(Entries supplied)
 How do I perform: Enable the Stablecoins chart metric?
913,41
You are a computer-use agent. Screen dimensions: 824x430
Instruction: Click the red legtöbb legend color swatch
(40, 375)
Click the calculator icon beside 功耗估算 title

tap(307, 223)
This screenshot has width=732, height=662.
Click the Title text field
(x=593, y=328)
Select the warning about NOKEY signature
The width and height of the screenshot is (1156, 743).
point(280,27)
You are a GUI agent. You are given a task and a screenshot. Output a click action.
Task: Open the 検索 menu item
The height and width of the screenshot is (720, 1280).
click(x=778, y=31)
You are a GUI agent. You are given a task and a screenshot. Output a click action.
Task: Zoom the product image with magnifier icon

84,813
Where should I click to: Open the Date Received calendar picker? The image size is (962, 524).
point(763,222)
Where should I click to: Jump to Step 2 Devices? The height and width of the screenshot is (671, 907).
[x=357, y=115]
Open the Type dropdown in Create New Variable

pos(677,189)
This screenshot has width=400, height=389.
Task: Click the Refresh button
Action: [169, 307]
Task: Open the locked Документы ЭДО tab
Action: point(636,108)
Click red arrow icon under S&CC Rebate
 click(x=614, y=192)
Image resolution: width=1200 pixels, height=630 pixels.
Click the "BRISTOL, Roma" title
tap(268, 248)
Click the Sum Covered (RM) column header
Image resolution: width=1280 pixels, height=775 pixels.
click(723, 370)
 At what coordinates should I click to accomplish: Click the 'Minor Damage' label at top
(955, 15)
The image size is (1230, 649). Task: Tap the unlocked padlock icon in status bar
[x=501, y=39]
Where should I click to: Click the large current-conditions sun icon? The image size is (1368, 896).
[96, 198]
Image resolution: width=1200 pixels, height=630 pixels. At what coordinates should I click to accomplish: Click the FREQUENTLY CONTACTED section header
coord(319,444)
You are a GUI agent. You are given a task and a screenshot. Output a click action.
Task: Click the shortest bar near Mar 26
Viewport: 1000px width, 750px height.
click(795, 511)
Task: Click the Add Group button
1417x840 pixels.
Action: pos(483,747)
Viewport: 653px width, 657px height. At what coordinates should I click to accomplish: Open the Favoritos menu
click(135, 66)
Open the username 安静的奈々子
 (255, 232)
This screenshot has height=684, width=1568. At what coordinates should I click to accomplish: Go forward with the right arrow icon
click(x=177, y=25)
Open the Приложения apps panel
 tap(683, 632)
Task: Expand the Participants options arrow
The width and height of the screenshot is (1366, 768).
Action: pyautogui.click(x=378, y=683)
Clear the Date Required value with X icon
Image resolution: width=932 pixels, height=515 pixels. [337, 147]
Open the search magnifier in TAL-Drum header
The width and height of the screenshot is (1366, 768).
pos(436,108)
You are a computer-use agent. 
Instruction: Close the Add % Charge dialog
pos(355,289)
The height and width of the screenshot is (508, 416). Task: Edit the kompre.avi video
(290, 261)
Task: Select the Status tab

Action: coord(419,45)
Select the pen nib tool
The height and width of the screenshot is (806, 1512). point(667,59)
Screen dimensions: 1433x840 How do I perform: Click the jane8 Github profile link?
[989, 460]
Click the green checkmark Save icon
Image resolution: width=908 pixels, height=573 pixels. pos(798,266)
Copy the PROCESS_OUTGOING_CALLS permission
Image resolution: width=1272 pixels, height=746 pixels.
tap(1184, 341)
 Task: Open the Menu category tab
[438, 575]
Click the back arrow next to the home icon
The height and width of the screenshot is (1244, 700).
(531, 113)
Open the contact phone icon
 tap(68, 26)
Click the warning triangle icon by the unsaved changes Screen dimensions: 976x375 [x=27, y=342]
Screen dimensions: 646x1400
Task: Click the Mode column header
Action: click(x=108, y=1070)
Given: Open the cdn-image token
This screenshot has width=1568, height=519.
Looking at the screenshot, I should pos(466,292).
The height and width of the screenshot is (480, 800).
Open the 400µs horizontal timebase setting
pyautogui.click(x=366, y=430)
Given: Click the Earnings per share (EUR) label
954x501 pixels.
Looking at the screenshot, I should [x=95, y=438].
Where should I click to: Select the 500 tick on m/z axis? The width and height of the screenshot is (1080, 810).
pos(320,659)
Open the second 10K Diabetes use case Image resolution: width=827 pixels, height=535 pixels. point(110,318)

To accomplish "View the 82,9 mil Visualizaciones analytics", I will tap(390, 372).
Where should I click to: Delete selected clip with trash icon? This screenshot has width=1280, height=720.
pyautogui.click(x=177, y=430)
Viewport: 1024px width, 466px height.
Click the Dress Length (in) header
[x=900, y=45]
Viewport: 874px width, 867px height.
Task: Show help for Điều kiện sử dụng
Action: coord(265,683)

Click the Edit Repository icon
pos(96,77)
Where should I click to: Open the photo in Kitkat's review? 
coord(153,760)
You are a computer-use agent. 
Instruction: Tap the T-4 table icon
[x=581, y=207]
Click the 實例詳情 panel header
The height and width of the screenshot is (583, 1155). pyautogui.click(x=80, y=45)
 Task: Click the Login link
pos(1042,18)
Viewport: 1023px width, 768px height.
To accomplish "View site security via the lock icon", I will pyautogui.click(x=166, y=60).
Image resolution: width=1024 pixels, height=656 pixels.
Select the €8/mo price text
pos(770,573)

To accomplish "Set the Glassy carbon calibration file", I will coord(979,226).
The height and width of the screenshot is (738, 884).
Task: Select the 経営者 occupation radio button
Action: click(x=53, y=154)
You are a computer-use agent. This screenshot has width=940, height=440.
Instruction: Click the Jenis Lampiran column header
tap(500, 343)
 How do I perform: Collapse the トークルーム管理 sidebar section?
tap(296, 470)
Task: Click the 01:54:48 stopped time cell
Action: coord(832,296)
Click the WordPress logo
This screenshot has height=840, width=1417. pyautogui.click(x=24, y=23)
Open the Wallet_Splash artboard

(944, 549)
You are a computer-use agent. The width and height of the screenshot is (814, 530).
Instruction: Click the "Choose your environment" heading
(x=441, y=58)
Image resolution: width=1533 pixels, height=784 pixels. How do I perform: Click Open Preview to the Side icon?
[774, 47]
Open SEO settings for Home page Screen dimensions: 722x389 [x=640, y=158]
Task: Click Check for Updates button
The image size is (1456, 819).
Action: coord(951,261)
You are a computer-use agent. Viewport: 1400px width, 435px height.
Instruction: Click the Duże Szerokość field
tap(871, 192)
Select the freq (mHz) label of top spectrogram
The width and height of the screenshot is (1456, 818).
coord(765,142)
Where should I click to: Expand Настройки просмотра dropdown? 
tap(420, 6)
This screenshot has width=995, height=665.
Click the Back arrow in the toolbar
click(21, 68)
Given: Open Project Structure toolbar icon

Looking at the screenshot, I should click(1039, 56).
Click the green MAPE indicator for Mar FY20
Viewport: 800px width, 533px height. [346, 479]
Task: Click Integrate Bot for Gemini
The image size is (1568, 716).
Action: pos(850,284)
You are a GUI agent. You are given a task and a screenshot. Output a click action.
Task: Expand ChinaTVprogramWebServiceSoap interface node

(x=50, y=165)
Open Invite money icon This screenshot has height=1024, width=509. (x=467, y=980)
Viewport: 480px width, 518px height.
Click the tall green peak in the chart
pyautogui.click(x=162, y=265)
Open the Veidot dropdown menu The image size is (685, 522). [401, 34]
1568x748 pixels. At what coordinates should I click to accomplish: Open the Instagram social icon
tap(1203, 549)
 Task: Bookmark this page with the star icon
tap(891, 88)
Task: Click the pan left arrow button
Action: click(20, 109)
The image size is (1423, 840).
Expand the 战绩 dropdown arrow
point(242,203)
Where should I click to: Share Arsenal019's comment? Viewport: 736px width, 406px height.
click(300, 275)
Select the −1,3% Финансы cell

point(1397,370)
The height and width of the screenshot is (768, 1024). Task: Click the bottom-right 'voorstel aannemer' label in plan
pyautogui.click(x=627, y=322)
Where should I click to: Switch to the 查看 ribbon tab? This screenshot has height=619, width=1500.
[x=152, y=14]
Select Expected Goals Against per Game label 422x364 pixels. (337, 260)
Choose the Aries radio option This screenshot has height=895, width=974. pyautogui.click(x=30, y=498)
(End Entries supplied)
• **Assignment**:
Above are the entries. Quote exactly the lines from the one bearing "Task: Expand the Participants options arrow" through the one bearing "Copy the PROCESS_OUTGOING_CALLS permission".

• **Exercise response**:
Task: Expand the Participants options arrow
The width and height of the screenshot is (1366, 768).
Action: pyautogui.click(x=378, y=683)
Clear the Date Required value with X icon
Image resolution: width=932 pixels, height=515 pixels. [337, 147]
Open the search magnifier in TAL-Drum header
The width and height of the screenshot is (1366, 768).
pos(436,108)
You are a computer-use agent. 
Instruction: Close the Add % Charge dialog
pos(355,289)
The height and width of the screenshot is (508, 416). Task: Edit the kompre.avi video
(290, 261)
Task: Select the Status tab

Action: coord(419,45)
Select the pen nib tool
The height and width of the screenshot is (806, 1512). point(667,59)
Screen dimensions: 1433x840 How do I perform: Click the jane8 Github profile link?
[989, 460]
Click the green checkmark Save icon
Image resolution: width=908 pixels, height=573 pixels. pos(798,266)
Copy the PROCESS_OUTGOING_CALLS permission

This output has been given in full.